En unos segundos Gladys cargó sus cosas. La mujer dejó el carrito, por el que había dado un depósito de cinco dólares, en el aparcamiento sin pensar en el depósito. Encendió el motor y condujo por el amplio aparcamiento casi vacío.

Al salir, Gladys le mostró al guardia su tarjeta de crédito. Verificó los detalles de la tarjeta con el pedido y el camino quedó despejado para ella. Pisó el acelerador y el Chrysler descapotable se lanzó hacia adelante.

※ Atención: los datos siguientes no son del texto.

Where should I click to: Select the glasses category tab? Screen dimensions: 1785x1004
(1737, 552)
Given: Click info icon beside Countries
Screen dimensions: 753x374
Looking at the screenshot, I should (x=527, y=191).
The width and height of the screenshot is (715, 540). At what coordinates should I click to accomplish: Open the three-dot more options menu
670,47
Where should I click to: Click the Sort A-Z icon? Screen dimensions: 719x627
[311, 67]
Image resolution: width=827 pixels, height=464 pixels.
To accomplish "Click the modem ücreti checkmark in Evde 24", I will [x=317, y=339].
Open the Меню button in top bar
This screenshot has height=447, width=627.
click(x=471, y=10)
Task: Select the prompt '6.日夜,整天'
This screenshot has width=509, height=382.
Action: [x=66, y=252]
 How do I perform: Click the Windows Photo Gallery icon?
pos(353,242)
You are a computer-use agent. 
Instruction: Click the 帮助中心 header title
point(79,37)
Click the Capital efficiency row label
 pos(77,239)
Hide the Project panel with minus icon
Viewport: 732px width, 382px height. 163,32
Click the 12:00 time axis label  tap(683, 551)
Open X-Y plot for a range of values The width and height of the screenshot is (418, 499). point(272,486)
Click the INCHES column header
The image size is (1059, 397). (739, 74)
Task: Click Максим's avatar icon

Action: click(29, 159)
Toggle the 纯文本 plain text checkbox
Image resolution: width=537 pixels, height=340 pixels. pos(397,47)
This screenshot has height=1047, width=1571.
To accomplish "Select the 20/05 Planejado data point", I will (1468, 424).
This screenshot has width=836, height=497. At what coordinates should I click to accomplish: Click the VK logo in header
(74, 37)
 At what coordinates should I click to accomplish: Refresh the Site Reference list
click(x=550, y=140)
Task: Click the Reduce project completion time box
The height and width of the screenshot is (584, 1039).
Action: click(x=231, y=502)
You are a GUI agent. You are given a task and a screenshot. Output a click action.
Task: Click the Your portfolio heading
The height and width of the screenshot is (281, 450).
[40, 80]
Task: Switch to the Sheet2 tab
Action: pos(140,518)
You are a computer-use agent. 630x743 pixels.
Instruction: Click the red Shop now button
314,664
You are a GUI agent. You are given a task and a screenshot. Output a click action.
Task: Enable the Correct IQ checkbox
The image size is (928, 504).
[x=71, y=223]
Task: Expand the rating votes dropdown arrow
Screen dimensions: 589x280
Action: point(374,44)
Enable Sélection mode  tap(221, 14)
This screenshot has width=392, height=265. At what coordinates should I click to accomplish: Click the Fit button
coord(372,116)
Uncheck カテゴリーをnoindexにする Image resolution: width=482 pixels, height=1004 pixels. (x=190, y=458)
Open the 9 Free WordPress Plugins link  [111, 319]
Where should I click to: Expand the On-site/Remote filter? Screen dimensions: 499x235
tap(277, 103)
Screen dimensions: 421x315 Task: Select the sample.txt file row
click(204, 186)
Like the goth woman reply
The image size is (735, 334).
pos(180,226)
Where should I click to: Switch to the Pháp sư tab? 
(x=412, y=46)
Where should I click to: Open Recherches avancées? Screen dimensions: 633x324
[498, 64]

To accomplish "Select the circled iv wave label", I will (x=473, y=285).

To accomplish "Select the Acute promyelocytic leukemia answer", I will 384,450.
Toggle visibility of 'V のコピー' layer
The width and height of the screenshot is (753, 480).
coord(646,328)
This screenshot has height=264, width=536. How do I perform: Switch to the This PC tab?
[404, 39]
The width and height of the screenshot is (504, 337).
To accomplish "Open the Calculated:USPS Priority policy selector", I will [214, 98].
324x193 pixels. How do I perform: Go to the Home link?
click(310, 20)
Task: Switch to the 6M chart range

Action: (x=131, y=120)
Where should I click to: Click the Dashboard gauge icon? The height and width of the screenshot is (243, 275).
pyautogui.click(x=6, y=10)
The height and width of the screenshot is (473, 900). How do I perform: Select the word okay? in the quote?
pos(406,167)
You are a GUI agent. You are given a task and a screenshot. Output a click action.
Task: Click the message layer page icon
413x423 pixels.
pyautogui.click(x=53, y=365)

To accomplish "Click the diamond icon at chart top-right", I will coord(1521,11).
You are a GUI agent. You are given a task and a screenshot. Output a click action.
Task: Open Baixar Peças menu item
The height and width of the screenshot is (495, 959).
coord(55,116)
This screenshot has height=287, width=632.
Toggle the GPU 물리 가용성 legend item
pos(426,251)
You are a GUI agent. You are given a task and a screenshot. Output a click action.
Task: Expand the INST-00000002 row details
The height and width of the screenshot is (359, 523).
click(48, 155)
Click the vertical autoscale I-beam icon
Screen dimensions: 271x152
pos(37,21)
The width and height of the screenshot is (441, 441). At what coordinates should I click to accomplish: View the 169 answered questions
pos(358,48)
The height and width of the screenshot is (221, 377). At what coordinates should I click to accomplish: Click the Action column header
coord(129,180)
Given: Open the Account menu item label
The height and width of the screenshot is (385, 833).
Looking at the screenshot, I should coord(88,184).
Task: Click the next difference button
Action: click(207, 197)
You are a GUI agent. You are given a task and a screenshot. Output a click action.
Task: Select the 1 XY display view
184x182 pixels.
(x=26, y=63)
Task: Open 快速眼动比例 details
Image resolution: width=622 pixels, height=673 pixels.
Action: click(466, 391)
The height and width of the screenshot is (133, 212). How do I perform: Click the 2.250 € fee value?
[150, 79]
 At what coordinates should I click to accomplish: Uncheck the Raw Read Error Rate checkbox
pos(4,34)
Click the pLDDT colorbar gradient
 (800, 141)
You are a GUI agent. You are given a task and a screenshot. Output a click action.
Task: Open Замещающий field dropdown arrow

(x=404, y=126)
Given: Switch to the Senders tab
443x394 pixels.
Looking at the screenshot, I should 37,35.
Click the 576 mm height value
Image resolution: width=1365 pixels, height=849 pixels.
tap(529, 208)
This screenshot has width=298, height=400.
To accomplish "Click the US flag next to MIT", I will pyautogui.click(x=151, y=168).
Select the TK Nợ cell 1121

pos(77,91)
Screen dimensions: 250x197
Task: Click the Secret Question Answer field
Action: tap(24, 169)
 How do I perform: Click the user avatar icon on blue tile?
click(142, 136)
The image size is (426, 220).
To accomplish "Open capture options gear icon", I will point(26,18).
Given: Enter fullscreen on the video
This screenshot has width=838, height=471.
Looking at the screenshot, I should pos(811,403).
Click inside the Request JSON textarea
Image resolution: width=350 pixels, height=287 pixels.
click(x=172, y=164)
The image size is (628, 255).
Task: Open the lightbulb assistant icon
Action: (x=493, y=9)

Si la mujer hubiera conducido a menor velocidad, Frankie la habría perdido de vista, pero afortunadamente, el viento del rápido viaje agitó su melena rubia, que simplemente brillaba bajo el brillante sol de Arizona. Sólo un ciego podría no darse cuenta de esto.

Frankie, de pie cerca del taxi que tomó para ellos, hizo un gesto con la mano y gritó a la mujer, pero ella, por supuesto, no lo notó. Hábilmente se mezcló con la corriente no demasiado espesa de autos y aceleró.

Frankie saltó al taxi y le rogó al conductor que siguiera rápidamente al Chrysler rojo y no perdiera de vista sus rizos rubios ondeando al viento. Durante esta persecución, O'Berry no tuvo tiempo para la peculiar belleza de esta ciudad ultramoderna en el desierto. Estaba furioso: una bella neoyorquina intentaba deshacerse de él. Sabía que ella era de Nueva York por su forma de hablar.

Frankie, que siempre había disfrutado de un gran éxito con las mujeres, ya no entendía este mundo. Miró su reloj y se enojó: ya debería haber ido a esta maldita casa.

Sólo nos quedaba esperar que la chica que conducía el coche rojo alcanzara pronto su objetivo. Al menos debería saber su dirección o darle la suya. Esta bella desconocida no puede desaparecer de su vida sin dejar rastro. El hombre estaba firmemente convencido de esto, lo que le ocurría muy raramente.

Mientras tanto, el viaje continuó. Las amplias calles de Phoenix estaban medio vacías y el tráfico no encontraba obstáculos. Por no hablar del caos en Los Ángeles, incluso Orlando tuvo más problemas de tráfico.

Pronto se encontraron en las afueras de la ciudad. Detrás de altos muros o setos surgieron aquí edificios residenciales como si surgieran de la tierra. Frankie miraba dondequiera que mirara, veía carteles que anunciaban la venta de casas, apartamentos y villas que parecían palacios.

Finalmente, el Chrysler giró bruscamente hacia un estrecho cañón. Ya estaban a varios kilómetros de la ciudad. Frankie miraba cada vez más impaciente su reloj. El coche rojo que circulaba delante de él redujo la velocidad.

Al hombre le pareció que la rubia al volante estaba buscando el número de la casa, aparentemente sin conocer estos lugares. Se alegró por esta circunstancia; de alguna manera los conectaba. De repente el Chrysler se salió de la carretera. Frankie vio abrirse una enorme puerta de hierro forjado y un guardia, acompañado por dos perros pastores enojados, dejaron pasar el convertible.

Frankie detuvo un taxi y le pagó al conductor. Sobre el portón por el que desapareció la bella desconocida estaba el nombre de la casa, escrito en letras elegantemente curvadas hechas del mismo hierro forjado:

MANSICIÓN DE MONTESCUDO.

Y entonces Frankie se dio cuenta de algo. Se rió para sí mismo, se echó la bolsa de viaje al hombro y caminó hacia la puerta.

Después de todo, mi fin de semana no será tan malo, pensó.